Repeat everything in the capital investment passage from "BCE invested $993" down to "of approximately 17%.", switching "capital expenditures" to "capital spending".

Source passage:
|---|

BCE invested $993 million in new capital in Q4, bringing total capital expenditures for 2016 to $3,771 million, an increase of 4.0% over 2015. This result was consistent with higher planned spending on advanced broadband wireline and wireless infrastructure, and represented a capital intensity(4) ratio (capital expenditures as a percentage of total revenue) for 2016 of 17.4%, in line with our guidance assumption of approximately 17%.

Capital investment was focused on expanding broadband fibre directly to more homes and businesses, including the build-out of Gigabit Fibe infrastructure in Toronto and other urban locations; continued investment in Bell’s leading 4G LTE and LTE Advanced (LTE-A) networks, including the deployment of small-cell technology to optimize coverage, signal quality and data capacity; and increased wireless and Internet network capacity to support subscriber growth and accelerating data usage.

|---|

Recorded information:

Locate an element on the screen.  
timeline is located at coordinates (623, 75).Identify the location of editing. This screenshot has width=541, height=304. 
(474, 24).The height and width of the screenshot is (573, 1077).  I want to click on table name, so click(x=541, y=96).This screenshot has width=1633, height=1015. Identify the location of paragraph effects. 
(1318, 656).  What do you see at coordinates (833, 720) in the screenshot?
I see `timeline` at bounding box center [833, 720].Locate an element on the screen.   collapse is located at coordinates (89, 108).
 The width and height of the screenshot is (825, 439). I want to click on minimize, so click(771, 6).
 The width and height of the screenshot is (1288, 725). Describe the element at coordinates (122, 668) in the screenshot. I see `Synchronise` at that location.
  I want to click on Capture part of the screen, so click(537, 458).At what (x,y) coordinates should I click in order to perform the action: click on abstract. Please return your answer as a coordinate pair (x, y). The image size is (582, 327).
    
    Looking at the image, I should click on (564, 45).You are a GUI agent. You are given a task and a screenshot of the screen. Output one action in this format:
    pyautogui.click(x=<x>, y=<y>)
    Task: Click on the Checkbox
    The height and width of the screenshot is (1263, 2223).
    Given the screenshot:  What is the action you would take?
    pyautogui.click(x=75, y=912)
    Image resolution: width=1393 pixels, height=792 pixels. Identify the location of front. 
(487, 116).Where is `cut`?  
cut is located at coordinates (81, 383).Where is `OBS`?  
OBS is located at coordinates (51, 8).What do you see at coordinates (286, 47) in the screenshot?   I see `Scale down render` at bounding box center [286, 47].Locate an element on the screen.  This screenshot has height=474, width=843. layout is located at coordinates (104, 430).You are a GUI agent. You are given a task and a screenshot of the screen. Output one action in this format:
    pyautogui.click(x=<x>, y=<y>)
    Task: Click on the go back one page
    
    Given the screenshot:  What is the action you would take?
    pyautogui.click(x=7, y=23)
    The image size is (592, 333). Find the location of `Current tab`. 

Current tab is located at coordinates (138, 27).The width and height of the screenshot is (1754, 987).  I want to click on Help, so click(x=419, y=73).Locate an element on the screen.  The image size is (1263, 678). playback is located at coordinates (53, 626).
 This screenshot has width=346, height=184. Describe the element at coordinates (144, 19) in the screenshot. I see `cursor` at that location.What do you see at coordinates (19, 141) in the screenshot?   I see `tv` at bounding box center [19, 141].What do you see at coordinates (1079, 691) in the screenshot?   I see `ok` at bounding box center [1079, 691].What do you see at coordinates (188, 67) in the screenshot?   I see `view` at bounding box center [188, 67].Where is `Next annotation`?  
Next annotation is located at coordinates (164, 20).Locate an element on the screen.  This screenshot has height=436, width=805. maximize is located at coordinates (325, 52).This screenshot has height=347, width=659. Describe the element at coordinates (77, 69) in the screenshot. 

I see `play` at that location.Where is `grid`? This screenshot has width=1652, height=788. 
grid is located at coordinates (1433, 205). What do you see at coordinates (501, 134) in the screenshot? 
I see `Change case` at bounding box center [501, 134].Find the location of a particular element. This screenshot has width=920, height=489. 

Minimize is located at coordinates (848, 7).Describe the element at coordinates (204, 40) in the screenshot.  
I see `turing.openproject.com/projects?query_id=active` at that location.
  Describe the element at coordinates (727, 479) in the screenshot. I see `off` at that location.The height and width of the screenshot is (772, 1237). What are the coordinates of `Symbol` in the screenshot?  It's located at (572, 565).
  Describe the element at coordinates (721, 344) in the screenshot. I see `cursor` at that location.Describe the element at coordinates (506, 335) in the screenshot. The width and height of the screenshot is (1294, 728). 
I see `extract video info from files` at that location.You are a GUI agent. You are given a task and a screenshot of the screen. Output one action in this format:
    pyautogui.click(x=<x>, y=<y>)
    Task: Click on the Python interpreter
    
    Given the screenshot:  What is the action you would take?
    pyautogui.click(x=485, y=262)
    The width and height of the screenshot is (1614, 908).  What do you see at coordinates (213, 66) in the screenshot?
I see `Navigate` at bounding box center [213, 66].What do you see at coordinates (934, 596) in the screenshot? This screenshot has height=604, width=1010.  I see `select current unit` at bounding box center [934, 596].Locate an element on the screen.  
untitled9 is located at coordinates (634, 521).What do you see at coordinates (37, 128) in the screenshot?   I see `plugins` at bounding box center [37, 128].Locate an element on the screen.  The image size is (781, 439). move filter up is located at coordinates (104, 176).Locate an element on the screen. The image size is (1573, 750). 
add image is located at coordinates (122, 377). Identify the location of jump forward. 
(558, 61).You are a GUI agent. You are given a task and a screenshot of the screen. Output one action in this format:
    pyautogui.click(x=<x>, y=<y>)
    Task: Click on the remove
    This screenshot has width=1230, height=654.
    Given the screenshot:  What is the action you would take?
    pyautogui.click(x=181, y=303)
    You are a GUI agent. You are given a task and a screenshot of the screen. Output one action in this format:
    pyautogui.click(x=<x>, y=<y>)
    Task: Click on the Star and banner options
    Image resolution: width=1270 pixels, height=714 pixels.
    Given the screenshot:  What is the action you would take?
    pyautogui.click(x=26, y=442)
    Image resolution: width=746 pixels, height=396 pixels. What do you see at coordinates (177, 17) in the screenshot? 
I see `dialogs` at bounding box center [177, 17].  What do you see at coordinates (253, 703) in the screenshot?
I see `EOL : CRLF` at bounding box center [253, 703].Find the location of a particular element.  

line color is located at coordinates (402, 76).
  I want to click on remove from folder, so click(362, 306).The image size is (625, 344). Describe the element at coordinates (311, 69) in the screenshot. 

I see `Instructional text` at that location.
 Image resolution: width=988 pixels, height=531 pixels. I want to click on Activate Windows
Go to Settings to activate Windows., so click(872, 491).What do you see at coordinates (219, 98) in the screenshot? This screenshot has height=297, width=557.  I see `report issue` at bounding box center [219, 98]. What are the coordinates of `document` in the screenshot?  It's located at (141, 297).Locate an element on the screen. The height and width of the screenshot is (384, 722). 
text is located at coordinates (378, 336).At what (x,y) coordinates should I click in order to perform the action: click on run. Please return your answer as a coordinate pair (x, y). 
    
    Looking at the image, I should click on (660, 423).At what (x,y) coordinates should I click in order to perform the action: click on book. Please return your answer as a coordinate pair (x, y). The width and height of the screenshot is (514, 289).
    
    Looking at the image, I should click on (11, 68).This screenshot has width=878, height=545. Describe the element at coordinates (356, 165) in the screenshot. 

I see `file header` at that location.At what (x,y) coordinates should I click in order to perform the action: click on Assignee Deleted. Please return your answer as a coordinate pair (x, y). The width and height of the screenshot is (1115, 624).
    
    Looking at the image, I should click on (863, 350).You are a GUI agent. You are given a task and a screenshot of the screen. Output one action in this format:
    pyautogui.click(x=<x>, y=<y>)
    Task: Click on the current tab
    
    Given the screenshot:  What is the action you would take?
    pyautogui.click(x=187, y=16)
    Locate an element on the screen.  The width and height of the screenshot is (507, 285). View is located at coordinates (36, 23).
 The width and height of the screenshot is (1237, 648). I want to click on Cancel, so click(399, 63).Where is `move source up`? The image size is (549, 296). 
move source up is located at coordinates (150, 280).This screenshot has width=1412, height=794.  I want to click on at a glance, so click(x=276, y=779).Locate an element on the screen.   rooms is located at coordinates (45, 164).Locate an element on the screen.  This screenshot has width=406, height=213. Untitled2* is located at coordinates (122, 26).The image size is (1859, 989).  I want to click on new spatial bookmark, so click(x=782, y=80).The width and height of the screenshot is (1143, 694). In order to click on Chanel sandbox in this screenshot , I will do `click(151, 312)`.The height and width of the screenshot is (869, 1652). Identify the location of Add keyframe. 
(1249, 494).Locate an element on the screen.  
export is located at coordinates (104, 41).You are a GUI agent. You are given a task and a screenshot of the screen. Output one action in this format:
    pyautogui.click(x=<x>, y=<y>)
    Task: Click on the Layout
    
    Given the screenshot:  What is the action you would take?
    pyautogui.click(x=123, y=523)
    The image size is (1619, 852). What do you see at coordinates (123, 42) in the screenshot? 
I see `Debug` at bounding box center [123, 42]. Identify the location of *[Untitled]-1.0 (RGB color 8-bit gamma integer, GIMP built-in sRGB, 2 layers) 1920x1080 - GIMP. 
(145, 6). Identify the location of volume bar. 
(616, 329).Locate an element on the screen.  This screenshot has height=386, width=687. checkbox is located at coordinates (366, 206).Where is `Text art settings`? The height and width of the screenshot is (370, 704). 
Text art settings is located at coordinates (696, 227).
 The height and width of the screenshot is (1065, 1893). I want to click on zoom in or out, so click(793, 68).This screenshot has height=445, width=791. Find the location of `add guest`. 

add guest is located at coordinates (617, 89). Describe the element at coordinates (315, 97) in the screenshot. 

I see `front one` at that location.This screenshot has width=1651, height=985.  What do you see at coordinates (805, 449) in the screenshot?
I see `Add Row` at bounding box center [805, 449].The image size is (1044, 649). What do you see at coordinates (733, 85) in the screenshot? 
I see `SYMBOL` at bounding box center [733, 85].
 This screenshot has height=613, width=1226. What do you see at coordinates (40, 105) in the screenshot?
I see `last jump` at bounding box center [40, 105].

|---|

Solution:
BCE invested $993 million in new capital in Q4, bringing total capital spending for 2016 to $3,771 million, an increase of 4.0% over 2015. This result was consistent with higher planned spending on advanced broadband wireline and wireless infrastructure, and represented a capital intensity(4) ratio (capital spending as a percentage of total revenue) for 2016 of 17.4%, in line with our guidance assumption of approximately 17%.